Item coordinate data
══════════════════════════════
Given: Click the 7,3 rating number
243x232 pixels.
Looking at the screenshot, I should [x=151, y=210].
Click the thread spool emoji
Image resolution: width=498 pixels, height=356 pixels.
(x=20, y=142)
══════════════════════════════
Print out every line of the material above, keeping each one unchanged.

» **RESULT**
Given: Click the 7,3 rating number
243x232 pixels.
Looking at the screenshot, I should [x=151, y=210].
Click the thread spool emoji
Image resolution: width=498 pixels, height=356 pixels.
(x=20, y=142)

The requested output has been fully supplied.